— PROBLÈME À TRAITER —
Recopiez à l'identique toutes les entrées ci-dessous, s'il vous plaît.
+++
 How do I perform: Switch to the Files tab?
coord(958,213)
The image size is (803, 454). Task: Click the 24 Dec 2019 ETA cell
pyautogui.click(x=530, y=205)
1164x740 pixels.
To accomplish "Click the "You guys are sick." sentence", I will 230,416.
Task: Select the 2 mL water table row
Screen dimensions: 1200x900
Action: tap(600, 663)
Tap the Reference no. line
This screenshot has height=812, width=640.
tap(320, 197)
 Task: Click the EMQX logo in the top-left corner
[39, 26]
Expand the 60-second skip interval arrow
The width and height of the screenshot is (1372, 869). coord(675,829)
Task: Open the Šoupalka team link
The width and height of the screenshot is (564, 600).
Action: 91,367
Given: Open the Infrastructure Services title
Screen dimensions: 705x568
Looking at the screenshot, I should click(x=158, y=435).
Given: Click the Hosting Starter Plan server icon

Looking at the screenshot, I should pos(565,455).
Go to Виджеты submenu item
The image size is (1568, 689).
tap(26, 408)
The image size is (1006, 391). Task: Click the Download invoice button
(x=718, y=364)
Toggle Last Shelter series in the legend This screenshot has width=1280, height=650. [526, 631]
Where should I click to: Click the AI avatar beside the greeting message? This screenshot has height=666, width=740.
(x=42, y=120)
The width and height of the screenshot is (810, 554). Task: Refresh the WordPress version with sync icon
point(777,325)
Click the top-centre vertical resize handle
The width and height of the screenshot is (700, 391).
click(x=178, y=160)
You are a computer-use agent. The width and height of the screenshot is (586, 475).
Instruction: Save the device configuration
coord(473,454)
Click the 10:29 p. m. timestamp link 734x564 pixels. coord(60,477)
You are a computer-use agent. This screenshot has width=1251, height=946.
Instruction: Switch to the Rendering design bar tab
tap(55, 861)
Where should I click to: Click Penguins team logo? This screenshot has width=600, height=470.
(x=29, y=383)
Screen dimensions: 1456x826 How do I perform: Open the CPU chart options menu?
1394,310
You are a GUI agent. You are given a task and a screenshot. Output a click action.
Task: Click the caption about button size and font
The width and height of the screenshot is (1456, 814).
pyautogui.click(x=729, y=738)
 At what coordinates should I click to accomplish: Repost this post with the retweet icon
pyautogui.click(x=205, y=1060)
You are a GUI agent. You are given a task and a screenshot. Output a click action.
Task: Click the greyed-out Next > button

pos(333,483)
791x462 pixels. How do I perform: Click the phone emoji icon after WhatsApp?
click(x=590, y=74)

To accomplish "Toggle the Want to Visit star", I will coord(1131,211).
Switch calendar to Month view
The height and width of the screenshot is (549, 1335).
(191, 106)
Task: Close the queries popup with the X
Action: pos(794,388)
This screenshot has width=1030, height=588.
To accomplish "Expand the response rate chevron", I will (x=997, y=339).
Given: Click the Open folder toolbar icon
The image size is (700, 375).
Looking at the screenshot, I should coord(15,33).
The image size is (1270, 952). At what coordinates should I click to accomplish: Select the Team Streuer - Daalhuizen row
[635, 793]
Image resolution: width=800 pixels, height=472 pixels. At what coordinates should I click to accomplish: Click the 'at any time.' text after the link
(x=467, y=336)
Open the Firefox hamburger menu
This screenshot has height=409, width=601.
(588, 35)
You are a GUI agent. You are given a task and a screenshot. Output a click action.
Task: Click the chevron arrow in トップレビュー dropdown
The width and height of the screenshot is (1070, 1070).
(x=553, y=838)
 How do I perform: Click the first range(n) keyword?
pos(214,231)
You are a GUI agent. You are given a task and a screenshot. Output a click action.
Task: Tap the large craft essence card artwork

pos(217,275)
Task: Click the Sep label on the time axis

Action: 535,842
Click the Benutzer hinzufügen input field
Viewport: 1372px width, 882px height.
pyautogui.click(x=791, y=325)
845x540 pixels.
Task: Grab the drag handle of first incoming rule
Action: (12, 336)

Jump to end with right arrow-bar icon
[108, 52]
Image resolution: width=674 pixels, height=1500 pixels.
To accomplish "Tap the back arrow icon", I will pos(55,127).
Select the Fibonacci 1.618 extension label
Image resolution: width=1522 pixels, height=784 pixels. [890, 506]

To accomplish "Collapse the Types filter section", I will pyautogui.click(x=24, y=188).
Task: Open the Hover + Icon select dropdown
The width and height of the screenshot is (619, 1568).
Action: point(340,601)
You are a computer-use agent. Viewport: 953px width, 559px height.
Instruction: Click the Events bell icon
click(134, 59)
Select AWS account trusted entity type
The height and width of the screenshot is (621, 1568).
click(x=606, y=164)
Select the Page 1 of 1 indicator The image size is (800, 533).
+++
— RÉSULTAT DE L'EXERCICE —
 How do I perform: Switch to the Files tab?
coord(958,213)
The image size is (803, 454). Task: Click the 24 Dec 2019 ETA cell
pyautogui.click(x=530, y=205)
1164x740 pixels.
To accomplish "Click the "You guys are sick." sentence", I will 230,416.
Task: Select the 2 mL water table row
Screen dimensions: 1200x900
Action: tap(600, 663)
Tap the Reference no. line
This screenshot has height=812, width=640.
tap(320, 197)
 Task: Click the EMQX logo in the top-left corner
[39, 26]
Expand the 60-second skip interval arrow
The width and height of the screenshot is (1372, 869). coord(675,829)
Task: Open the Šoupalka team link
The width and height of the screenshot is (564, 600).
Action: 91,367
Given: Open the Infrastructure Services title
Screen dimensions: 705x568
Looking at the screenshot, I should click(x=158, y=435).
Given: Click the Hosting Starter Plan server icon

Looking at the screenshot, I should pos(565,455).
Go to Виджеты submenu item
The image size is (1568, 689).
tap(26, 408)
The image size is (1006, 391). Task: Click the Download invoice button
(x=718, y=364)
Toggle Last Shelter series in the legend This screenshot has width=1280, height=650. [526, 631]
Where should I click to: Click the AI avatar beside the greeting message? This screenshot has height=666, width=740.
(x=42, y=120)
The width and height of the screenshot is (810, 554). Task: Refresh the WordPress version with sync icon
point(777,325)
Click the top-centre vertical resize handle
The width and height of the screenshot is (700, 391).
click(x=178, y=160)
You are a computer-use agent. The width and height of the screenshot is (586, 475).
Instruction: Save the device configuration
coord(473,454)
Click the 10:29 p. m. timestamp link 734x564 pixels. coord(60,477)
You are a computer-use agent. This screenshot has width=1251, height=946.
Instruction: Switch to the Rendering design bar tab
tap(55, 861)
Where should I click to: Click Penguins team logo? This screenshot has width=600, height=470.
(x=29, y=383)
Screen dimensions: 1456x826 How do I perform: Open the CPU chart options menu?
1394,310
You are a GUI agent. You are given a task and a screenshot. Output a click action.
Task: Click the caption about button size and font
The width and height of the screenshot is (1456, 814).
pyautogui.click(x=729, y=738)
 At what coordinates should I click to accomplish: Repost this post with the retweet icon
pyautogui.click(x=205, y=1060)
You are a GUI agent. You are given a task and a screenshot. Output a click action.
Task: Click the greyed-out Next > button

pos(333,483)
791x462 pixels. How do I perform: Click the phone emoji icon after WhatsApp?
click(x=590, y=74)

To accomplish "Toggle the Want to Visit star", I will coord(1131,211).
Switch calendar to Month view
The height and width of the screenshot is (549, 1335).
(191, 106)
Task: Close the queries popup with the X
Action: pos(794,388)
This screenshot has width=1030, height=588.
To accomplish "Expand the response rate chevron", I will (x=997, y=339).
Given: Click the Open folder toolbar icon
The image size is (700, 375).
Looking at the screenshot, I should coord(15,33).
The image size is (1270, 952). At what coordinates should I click to accomplish: Select the Team Streuer - Daalhuizen row
[635, 793]
Image resolution: width=800 pixels, height=472 pixels. At what coordinates should I click to accomplish: Click the 'at any time.' text after the link
(x=467, y=336)
Open the Firefox hamburger menu
This screenshot has height=409, width=601.
(588, 35)
You are a GUI agent. You are given a task and a screenshot. Output a click action.
Task: Click the chevron arrow in トップレビュー dropdown
The width and height of the screenshot is (1070, 1070).
(x=553, y=838)
 How do I perform: Click the first range(n) keyword?
pos(214,231)
You are a GUI agent. You are given a task and a screenshot. Output a click action.
Task: Tap the large craft essence card artwork

pos(217,275)
Task: Click the Sep label on the time axis

Action: 535,842
Click the Benutzer hinzufügen input field
Viewport: 1372px width, 882px height.
pyautogui.click(x=791, y=325)
845x540 pixels.
Task: Grab the drag handle of first incoming rule
Action: (12, 336)

Jump to end with right arrow-bar icon
[108, 52]
Image resolution: width=674 pixels, height=1500 pixels.
To accomplish "Tap the back arrow icon", I will pos(55,127).
Select the Fibonacci 1.618 extension label
Image resolution: width=1522 pixels, height=784 pixels. [890, 506]

To accomplish "Collapse the Types filter section", I will pyautogui.click(x=24, y=188).
Task: Open the Hover + Icon select dropdown
The width and height of the screenshot is (619, 1568).
Action: point(340,601)
You are a computer-use agent. Viewport: 953px width, 559px height.
Instruction: Click the Events bell icon
click(134, 59)
Select AWS account trusted entity type
The height and width of the screenshot is (621, 1568).
click(x=606, y=164)
Select the Page 1 of 1 indicator The image size is (800, 533).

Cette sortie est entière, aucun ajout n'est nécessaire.